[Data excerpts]
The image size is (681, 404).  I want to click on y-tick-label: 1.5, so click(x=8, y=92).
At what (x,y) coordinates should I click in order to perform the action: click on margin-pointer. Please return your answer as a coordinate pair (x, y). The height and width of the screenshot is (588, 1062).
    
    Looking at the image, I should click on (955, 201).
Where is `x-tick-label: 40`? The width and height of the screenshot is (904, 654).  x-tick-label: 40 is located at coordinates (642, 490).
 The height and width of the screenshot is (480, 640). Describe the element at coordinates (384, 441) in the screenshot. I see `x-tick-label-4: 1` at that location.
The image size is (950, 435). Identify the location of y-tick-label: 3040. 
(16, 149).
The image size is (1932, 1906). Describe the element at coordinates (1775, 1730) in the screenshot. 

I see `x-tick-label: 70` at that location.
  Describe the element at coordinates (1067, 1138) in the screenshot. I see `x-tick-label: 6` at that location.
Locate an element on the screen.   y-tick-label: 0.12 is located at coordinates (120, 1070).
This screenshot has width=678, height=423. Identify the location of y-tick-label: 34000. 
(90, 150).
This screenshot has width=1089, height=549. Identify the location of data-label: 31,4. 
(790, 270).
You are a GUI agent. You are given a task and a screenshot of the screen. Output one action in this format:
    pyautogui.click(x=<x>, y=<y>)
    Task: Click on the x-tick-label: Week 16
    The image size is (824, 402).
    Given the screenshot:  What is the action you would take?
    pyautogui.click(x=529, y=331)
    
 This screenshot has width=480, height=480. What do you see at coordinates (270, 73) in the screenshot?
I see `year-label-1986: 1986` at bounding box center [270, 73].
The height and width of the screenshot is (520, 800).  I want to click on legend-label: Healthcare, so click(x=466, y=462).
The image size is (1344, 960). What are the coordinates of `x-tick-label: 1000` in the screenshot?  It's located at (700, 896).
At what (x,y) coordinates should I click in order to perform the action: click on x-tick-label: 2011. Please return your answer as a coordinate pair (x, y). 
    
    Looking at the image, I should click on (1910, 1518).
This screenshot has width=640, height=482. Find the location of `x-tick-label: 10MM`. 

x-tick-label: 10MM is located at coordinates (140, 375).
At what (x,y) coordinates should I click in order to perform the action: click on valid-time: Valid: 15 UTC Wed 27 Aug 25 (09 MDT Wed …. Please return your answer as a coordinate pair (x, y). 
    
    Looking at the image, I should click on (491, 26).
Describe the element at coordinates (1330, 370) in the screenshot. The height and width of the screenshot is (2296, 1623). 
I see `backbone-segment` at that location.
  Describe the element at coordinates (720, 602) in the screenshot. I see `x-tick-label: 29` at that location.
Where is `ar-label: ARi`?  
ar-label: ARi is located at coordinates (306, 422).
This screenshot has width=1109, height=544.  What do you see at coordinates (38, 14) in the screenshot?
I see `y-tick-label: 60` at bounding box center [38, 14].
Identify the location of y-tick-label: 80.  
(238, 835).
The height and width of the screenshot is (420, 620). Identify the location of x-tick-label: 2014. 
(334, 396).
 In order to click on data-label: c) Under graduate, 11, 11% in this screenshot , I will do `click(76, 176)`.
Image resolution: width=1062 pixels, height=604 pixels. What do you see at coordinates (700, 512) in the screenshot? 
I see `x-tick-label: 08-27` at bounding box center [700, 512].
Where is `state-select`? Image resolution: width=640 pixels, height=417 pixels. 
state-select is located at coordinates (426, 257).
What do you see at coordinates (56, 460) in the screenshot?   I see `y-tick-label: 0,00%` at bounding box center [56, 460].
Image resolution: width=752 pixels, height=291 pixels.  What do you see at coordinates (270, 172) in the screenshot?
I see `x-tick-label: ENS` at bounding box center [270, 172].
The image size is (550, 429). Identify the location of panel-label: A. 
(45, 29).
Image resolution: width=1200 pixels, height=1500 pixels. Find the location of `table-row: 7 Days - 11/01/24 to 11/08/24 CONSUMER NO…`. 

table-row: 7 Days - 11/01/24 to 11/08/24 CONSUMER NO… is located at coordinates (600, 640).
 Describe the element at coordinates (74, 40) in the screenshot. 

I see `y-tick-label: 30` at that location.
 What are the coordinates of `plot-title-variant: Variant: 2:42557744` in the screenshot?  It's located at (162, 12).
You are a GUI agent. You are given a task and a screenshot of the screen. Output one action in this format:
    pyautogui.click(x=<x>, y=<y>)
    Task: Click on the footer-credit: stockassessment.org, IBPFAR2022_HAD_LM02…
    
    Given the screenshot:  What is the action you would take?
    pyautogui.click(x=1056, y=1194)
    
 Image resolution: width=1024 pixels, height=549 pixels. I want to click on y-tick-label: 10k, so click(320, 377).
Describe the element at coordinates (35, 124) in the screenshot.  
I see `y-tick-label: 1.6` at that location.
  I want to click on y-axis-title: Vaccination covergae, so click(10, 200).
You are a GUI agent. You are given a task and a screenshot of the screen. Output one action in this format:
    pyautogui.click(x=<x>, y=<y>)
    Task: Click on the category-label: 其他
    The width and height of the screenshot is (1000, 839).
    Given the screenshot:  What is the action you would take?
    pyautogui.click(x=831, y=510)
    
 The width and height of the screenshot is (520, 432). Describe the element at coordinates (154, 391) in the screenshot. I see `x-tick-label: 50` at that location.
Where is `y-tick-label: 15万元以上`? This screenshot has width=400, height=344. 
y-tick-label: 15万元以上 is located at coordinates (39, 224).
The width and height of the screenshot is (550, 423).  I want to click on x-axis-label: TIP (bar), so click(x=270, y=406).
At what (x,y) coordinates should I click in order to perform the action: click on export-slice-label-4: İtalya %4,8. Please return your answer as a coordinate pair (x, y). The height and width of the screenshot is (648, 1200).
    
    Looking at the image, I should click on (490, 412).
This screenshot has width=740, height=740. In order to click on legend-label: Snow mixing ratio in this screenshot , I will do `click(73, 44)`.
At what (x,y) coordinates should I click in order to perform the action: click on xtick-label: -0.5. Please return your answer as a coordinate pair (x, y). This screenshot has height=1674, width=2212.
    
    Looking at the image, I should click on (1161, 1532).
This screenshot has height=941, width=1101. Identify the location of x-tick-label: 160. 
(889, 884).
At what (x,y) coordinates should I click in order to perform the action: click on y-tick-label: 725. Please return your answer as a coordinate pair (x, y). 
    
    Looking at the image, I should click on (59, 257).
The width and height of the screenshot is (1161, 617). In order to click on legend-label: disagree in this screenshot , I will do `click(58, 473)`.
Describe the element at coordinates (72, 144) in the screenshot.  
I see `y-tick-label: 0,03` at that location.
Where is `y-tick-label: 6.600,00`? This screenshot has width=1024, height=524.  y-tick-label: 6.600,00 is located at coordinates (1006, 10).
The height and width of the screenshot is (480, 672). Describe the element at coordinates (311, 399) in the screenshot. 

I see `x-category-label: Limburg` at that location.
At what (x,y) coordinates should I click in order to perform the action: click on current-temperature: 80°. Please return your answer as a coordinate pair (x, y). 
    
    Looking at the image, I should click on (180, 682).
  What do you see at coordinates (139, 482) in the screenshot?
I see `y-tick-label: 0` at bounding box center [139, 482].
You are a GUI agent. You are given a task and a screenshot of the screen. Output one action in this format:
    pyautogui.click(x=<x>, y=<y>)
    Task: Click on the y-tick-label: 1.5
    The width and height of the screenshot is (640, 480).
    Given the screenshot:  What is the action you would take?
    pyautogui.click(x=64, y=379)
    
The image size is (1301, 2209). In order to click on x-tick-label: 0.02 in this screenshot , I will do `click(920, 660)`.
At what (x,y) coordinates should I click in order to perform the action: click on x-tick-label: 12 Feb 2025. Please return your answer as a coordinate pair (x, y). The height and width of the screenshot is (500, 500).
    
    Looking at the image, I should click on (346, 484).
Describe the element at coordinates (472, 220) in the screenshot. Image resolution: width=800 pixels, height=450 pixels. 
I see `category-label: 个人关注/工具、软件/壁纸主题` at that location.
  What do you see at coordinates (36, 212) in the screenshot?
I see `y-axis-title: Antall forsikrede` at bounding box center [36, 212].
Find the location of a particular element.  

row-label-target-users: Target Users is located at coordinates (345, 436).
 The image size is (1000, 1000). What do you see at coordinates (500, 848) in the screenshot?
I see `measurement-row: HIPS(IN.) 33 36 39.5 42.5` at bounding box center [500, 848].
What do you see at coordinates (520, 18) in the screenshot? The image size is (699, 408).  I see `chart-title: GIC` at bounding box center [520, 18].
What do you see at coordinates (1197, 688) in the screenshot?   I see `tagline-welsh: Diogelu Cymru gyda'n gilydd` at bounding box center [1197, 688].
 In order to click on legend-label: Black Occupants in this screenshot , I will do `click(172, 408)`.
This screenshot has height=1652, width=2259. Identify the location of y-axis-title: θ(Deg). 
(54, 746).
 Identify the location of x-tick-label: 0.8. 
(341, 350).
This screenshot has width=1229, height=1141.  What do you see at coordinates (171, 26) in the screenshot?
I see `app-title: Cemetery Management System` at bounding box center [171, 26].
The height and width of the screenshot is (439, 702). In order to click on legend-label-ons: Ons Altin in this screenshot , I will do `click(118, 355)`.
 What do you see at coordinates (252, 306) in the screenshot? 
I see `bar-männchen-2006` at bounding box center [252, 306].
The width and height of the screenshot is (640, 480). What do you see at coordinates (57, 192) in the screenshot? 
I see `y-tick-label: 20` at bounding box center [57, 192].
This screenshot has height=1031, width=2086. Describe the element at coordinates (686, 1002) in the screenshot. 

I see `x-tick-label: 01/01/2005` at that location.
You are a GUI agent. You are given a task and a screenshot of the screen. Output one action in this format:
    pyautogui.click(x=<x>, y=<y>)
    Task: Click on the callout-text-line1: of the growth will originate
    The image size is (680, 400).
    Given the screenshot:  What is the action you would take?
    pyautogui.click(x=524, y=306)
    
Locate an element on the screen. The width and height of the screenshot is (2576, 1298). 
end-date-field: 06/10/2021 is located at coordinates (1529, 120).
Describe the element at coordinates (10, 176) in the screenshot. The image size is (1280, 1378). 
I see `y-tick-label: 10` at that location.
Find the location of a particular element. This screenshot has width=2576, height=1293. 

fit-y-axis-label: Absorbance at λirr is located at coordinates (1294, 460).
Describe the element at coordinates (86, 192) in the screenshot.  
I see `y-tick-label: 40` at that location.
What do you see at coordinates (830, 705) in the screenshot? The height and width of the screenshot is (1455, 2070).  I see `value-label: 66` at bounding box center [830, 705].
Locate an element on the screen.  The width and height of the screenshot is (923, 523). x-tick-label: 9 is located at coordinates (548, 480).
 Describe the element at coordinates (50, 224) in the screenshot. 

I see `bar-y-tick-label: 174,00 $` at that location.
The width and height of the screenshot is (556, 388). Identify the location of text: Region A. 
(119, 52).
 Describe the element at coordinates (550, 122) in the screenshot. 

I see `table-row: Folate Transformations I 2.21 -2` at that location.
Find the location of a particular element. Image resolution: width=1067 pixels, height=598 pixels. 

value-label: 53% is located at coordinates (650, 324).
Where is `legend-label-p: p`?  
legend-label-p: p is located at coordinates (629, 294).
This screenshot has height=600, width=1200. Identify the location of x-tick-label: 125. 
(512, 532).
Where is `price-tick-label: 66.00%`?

● **Exercise description**: Write out word for word every line of the records between the line holding "This screenshot has width=1109, height=544." and the line holding "(238, 835).", inclusive.

● **Answer**:
This screenshot has width=1109, height=544.  What do you see at coordinates (38, 14) in the screenshot?
I see `y-tick-label: 60` at bounding box center [38, 14].
Identify the location of y-tick-label: 80.  
(238, 835).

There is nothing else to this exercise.